--- Begin RECORDS FOR THE EXERCISE ---
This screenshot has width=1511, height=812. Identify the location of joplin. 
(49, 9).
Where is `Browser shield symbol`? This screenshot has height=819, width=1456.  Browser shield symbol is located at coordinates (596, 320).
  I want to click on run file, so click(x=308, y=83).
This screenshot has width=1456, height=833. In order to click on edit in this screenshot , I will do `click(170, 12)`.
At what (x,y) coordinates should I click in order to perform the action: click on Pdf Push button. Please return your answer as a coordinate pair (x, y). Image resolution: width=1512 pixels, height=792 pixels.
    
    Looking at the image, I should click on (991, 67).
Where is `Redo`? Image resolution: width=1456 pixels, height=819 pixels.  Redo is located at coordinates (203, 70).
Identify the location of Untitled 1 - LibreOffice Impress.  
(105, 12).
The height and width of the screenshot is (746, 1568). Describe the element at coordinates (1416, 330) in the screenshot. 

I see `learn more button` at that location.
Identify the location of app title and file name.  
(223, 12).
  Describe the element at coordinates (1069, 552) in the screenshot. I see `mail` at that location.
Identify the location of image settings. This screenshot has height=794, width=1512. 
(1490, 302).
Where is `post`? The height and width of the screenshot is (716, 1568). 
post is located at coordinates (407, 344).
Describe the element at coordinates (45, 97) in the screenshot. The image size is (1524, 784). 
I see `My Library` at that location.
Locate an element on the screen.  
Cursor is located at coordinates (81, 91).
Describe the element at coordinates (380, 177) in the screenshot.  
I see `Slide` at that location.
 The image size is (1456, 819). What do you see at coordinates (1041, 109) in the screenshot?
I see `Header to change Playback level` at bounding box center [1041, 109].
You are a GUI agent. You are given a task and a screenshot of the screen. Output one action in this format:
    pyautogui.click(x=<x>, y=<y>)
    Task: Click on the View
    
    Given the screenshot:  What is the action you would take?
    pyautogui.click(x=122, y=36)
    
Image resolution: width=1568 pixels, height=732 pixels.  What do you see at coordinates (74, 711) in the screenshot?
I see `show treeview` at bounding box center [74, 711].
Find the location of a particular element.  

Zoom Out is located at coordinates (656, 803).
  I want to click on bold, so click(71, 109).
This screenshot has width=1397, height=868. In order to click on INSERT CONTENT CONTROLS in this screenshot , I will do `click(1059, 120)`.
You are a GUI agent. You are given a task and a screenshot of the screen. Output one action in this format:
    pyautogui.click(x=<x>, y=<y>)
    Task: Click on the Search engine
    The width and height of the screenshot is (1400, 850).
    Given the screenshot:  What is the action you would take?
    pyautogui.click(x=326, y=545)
--- End RECORDS FOR THE EXERCISE ---
SET PROBLEM:
Copy everything from the line containing "Image resolution: width=1568" down to the end of the items, replacing "Search engine" with "Search field" and changing nothing else.

COMPLETE RESPONSE:
Image resolution: width=1568 pixels, height=732 pixels.  What do you see at coordinates (74, 711) in the screenshot?
I see `show treeview` at bounding box center [74, 711].
Find the location of a particular element.  

Zoom Out is located at coordinates (656, 803).
  I want to click on bold, so click(71, 109).
This screenshot has width=1397, height=868. In order to click on INSERT CONTENT CONTROLS in this screenshot , I will do `click(1059, 120)`.
You are a GUI agent. You are given a task and a screenshot of the screen. Output one action in this format:
    pyautogui.click(x=<x>, y=<y>)
    Task: Click on the Search field
    The width and height of the screenshot is (1400, 850).
    Given the screenshot:  What is the action you would take?
    pyautogui.click(x=326, y=545)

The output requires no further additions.